L’agence onusienne, qui sait que le sujet de la vaccination et des essais cliniques est sensible sur le continent, particulièrement après la pandémie de Covid où une véritable défiance s’était exprimée, a tenu à préciser que ces activités « s’inscrivent dans une approche collaborative qui place les ministères de la santé et les chercheurs nationaux au cœur de tous les efforts de recherche ». Son patron, Tedros Adhanom Ghebreyesus, a même tenu à rappeler fin mars qu’« aucun pays ne cédera sa souveraineté à l’OMS », dénonçant les nombreuses « fake news qui circulent sur les réseaux sociaux, mais aussi dans les médias traditionnels » au sujet de l’accord en cours d’élaboration pour améliorer la capacité de riposte des Etats aux épidémies futures.
« Il faut comprendre que les flambées épidémiques sont des occasions uniques pour permettre l’avancée des recherches sur les vaccins et les traitements qui visent ces fièvres hémorragiques, explique Sylvain Baize, responsable de l’Unité de biologie des infections virales émergentes, spécialiste de la fièvre hémorragique de Lassa. C’est par exemple grâce à l’épidémie de maladie à virus Ebola qui avait frappé l’Afrique de l’Ouest que le vaccin VSV-Ebola avait été homologué en 2015. Les premières publications sur ce vaccin dataient de 2005 et, en 2014, il n’y avait eu que quelques essais cliniques de phase 1. »
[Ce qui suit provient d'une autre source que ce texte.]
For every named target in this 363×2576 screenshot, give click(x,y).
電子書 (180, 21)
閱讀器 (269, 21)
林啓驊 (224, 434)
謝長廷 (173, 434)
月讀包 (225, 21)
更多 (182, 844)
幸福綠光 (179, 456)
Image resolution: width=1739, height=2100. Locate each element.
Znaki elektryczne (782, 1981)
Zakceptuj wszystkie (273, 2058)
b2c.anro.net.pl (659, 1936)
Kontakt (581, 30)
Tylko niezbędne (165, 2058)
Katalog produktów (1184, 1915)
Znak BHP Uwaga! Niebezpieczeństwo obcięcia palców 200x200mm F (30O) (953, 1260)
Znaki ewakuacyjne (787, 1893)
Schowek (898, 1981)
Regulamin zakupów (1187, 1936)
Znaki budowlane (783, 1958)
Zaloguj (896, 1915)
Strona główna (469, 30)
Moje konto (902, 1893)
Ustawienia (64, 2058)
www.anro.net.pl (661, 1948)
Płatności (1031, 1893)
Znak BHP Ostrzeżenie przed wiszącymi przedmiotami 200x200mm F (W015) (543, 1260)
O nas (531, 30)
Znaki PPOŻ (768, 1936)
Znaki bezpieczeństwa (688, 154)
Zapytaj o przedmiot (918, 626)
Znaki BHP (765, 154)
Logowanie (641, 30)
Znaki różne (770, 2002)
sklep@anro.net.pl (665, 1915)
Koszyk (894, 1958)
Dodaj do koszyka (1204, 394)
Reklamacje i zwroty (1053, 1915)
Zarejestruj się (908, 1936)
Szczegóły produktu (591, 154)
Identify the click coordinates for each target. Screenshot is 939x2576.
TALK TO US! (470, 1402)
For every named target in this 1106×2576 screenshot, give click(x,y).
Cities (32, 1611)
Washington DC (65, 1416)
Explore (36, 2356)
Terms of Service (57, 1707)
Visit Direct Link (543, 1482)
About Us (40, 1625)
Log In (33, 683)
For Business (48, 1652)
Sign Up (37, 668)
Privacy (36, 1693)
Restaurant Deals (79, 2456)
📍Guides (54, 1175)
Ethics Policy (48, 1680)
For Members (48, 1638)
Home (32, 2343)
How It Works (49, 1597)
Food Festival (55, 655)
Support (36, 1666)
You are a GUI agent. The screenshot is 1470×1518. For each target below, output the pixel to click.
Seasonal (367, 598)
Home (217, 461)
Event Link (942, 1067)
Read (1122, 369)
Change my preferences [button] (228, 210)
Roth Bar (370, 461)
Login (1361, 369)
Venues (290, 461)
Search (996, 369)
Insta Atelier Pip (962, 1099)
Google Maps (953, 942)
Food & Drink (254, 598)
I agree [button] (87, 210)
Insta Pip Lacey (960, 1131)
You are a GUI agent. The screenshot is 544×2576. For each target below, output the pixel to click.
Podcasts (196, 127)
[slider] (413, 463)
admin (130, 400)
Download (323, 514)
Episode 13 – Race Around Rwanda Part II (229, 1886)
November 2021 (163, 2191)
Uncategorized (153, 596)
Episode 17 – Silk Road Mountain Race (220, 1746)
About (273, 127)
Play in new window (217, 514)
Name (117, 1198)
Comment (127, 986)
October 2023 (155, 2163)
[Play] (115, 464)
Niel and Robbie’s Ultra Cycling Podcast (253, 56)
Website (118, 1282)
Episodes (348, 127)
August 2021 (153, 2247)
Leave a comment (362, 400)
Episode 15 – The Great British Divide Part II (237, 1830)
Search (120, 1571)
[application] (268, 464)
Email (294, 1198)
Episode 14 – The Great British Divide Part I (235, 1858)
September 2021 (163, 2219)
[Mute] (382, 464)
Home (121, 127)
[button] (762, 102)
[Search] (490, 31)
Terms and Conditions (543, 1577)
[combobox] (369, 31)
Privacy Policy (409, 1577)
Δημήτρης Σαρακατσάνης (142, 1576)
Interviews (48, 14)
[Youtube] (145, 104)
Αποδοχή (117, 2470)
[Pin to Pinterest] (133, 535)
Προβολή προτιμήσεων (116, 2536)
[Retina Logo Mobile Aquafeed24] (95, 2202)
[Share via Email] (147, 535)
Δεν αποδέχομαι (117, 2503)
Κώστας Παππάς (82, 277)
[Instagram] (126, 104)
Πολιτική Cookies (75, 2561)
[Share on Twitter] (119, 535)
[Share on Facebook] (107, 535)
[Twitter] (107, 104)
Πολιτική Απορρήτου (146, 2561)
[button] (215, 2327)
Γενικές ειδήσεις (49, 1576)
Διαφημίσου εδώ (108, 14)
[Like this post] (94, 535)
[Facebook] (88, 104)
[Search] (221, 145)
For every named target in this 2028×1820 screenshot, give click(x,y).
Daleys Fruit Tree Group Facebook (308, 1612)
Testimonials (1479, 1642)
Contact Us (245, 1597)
Or pour réaliser les essais cliniques de phase 3, qui évaluent l’efficacité des vaccins indispensable à leur homologation avant mise sur le marché, il est nécessaire de recruter des patients volontaires infectés par le virus ciblé. « Nous travaillons actuellement sur un vaccin contre la fièvre de Lassa, illustre Sylvain Baize, dont les résultats de phase 1 qui viennent d’être publiés sont prometteurs. Pour un essai de phase 3 en dehors d’une poussée épidémique qui débouche sur des données statistiquement significatives, il faut recruter 30 000 à 40 000 personnes. »
Défiance sur le continent
En l’absence d’une épidémie d’envergure, un essai clinique de cette taille serait donc très long, très coûteux et même « infaisable », insiste M. Blaize. Or les fièvres hémorragiques ne sont pas des priorités pour les fabricants. « C’est un vrai problème quand il s’agit de passer à l’échelle de production industrielle », souligne-t-il, saluant l’intérêt de consortiums tels que le MARVAC. « La fièvre de Lassa fait aussi l’objet d’efforts pour le développement accéléré de vaccins grâce au soutien de la Coalition for Epidemic Preparedness and Innovations (CEPI). C’est aussi quelque chose que nous devons à l’expérience Ebola. Proposer des protocoles d’évaluation standardisés permet de comparer efficacement les produits en développement et ce sont vraiment les avis d’experts indépendants qui guident le choix du ou des produits dont le développement est soutenu en priorité. »
L’OMS a déclaré mercredi « attendre impatiemment de travailler avec les gouvernements des deux pays concernés » par le virus Marburg « pour démarrer ces essais » si les conditions étaient réunies. Il n’est en effet pas certain que des études cliniques puissent être réalisées dans les prochains jours alors que les deux foyers émergents semblent être circonscrits.
Mais les efforts produits au sein du MARVAC depuis mi-février ne sont pas vains. Ils permettront aux acteurs impliqués d’être très réactifs si des flambées devaient survenir dans les semaines à venir. D’autant plus que le MARV peut atteindre un taux de mortalité de 88 % et conduire à la mort en moins de dix jours. Dans un document récent, le consortium affichait donc un objectif ambitieux : être capable de lancer un protocole d’évaluation en quinze jours après la déclaration officielle d’un début d’épidémie.